:: EXERCISE DESCRIPTION ::
Which lines in the records below contain the word "page"? Copy each of them.

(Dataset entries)
* * *
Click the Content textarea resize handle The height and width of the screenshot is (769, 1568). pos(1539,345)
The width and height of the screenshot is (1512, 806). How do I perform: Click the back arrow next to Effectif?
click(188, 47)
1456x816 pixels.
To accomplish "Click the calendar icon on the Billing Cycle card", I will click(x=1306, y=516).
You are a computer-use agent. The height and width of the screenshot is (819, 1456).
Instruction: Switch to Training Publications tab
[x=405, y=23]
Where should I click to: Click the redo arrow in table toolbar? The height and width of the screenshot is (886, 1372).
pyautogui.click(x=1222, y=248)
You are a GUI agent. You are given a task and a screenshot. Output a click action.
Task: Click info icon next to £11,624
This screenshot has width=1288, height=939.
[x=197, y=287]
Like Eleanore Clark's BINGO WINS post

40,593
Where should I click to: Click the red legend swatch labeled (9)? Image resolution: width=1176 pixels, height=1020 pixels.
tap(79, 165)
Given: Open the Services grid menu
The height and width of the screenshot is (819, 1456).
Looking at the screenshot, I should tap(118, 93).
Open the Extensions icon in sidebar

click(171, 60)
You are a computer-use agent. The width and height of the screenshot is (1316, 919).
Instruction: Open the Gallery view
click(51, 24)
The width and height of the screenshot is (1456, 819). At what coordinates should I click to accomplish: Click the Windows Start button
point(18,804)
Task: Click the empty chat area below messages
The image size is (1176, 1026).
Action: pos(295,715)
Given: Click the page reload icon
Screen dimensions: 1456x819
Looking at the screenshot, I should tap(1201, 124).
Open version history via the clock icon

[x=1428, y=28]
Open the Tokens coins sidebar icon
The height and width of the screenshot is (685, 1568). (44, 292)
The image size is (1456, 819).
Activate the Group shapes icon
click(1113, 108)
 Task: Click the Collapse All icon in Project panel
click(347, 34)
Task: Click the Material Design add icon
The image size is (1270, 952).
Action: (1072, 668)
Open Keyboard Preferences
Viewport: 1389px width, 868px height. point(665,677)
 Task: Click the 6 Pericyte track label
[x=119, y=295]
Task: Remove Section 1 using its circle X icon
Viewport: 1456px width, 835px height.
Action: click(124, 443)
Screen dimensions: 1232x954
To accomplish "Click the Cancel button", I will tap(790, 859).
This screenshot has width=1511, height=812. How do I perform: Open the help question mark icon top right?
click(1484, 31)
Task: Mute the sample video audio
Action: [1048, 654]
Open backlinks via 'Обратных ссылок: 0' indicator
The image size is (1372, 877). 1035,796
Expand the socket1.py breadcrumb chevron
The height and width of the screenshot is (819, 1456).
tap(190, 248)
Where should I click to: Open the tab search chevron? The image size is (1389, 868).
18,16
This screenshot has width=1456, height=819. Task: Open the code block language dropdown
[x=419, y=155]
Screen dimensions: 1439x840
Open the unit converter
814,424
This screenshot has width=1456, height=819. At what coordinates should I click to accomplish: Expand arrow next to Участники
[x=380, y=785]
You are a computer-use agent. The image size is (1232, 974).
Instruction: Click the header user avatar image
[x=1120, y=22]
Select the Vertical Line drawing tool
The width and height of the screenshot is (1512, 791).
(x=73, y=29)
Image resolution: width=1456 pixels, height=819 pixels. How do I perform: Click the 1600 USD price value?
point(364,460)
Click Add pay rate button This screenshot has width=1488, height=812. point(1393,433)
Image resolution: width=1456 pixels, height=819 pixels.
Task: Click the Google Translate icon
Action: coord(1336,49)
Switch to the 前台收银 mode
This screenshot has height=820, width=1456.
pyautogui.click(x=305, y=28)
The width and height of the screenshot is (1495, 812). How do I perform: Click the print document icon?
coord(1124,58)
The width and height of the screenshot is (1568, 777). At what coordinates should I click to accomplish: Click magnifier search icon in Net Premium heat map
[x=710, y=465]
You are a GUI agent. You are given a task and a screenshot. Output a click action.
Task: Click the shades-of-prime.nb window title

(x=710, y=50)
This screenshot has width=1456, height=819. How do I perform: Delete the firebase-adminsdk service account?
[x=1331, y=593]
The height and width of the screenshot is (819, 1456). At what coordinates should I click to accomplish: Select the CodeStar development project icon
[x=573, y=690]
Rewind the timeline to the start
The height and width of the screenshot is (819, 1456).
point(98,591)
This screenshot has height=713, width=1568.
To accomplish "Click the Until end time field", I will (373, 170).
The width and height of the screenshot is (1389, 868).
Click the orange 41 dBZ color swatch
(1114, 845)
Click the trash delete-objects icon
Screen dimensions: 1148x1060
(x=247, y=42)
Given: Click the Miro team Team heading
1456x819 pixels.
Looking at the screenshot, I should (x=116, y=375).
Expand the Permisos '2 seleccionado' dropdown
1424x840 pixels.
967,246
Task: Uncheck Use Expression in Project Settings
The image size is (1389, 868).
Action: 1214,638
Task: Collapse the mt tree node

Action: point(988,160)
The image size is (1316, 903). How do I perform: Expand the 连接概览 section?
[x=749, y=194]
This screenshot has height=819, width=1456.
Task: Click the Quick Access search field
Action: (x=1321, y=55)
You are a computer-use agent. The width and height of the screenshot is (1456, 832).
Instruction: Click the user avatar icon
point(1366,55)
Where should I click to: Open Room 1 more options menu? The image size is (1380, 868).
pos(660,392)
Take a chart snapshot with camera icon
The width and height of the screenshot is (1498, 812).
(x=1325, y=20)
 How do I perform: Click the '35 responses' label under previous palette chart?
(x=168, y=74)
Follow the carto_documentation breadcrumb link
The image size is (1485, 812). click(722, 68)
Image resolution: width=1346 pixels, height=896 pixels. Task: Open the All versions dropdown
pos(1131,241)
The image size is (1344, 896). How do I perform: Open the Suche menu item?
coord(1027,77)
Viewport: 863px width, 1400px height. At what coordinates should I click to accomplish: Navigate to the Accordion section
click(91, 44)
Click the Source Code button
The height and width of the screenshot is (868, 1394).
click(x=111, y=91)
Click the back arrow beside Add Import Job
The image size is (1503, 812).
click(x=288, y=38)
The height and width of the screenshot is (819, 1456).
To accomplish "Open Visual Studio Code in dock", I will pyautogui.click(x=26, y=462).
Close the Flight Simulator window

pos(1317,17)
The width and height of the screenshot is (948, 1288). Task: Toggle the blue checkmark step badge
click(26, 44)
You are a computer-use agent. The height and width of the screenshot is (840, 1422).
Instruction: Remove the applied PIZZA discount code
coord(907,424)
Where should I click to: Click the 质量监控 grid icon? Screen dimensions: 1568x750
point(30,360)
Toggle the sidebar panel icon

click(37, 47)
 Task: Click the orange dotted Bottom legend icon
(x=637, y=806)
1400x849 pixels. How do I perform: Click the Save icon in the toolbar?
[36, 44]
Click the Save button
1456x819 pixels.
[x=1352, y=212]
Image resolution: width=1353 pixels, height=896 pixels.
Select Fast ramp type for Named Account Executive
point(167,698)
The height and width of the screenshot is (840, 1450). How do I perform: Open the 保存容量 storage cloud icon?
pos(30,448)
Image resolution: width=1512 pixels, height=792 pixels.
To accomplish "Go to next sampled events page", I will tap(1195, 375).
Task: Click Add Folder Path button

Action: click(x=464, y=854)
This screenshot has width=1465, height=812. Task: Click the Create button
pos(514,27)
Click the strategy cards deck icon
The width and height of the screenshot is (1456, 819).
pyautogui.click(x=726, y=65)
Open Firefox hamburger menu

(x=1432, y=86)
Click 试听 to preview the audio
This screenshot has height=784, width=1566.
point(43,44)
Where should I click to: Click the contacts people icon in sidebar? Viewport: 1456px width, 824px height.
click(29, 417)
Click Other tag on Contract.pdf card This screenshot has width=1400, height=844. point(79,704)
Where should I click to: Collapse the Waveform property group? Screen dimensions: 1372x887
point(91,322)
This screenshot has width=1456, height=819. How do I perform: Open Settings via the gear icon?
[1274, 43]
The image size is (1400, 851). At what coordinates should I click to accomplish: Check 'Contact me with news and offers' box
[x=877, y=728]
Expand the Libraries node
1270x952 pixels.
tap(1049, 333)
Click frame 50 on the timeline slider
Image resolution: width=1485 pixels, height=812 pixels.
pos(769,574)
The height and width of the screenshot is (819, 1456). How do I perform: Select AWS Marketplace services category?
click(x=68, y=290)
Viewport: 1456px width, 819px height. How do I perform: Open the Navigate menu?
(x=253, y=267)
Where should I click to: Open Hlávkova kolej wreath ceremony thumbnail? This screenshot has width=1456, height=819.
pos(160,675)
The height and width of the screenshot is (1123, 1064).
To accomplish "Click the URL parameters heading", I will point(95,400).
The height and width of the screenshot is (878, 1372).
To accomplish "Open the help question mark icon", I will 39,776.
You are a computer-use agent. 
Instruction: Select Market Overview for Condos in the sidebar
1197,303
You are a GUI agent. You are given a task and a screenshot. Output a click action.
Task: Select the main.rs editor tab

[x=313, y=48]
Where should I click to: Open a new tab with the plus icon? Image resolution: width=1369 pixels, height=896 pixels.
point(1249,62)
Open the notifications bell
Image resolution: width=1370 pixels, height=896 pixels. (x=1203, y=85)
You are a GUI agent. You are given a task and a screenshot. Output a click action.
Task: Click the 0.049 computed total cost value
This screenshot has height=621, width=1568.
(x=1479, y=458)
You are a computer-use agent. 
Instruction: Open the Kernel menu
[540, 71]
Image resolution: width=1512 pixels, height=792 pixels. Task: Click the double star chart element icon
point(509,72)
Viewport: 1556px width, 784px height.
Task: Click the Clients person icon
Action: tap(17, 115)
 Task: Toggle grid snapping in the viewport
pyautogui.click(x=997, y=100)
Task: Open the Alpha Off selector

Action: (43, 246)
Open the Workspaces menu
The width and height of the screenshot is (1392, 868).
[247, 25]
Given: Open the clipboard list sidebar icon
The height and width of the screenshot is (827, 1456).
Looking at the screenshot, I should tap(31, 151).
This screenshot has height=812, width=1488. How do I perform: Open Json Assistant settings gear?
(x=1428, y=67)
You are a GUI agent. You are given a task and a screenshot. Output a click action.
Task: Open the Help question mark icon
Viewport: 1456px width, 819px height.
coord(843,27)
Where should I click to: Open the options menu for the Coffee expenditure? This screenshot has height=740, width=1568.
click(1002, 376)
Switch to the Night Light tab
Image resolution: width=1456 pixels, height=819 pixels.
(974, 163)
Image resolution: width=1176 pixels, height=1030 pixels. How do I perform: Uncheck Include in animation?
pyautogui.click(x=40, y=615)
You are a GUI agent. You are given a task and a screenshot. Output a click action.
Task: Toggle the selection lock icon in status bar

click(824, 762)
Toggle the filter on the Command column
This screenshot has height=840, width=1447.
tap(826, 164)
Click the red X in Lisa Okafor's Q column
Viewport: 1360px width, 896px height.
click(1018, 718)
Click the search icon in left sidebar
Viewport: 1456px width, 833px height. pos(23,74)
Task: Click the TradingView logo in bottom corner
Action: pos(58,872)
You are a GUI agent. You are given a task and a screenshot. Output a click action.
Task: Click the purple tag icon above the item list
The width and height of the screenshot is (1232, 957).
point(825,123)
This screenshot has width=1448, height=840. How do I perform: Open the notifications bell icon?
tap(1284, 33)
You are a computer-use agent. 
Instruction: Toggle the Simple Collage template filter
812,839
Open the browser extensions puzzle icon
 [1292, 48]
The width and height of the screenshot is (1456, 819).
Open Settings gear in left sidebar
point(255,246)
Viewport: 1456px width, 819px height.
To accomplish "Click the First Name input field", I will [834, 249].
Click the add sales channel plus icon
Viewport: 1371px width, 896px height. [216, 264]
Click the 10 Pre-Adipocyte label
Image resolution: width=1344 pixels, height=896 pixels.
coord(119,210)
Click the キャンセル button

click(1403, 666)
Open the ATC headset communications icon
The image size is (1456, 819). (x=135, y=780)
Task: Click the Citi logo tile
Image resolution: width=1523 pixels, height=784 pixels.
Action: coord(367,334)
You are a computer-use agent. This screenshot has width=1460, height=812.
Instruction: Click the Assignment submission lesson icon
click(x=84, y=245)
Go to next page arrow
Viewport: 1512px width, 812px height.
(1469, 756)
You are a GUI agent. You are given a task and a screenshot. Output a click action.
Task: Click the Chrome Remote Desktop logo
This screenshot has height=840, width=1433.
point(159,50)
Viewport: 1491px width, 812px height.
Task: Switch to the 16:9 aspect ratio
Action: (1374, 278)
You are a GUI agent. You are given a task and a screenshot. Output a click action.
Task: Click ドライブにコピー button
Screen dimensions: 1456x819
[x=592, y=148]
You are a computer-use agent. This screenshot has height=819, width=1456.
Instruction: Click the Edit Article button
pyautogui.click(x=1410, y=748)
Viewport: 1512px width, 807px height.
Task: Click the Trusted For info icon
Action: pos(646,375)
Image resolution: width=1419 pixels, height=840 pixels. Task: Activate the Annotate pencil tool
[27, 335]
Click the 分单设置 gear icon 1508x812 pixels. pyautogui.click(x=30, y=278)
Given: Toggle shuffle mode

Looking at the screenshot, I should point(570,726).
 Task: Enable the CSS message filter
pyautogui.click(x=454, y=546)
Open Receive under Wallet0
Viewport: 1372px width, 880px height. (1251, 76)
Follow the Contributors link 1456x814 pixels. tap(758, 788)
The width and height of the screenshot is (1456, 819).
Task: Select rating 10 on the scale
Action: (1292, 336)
* * *
:: TASK RESPONSE ::
Given: Click the page reload icon
To accomplish "Go to next sampled events page", I will tap(1195, 375).
Go to next page arrow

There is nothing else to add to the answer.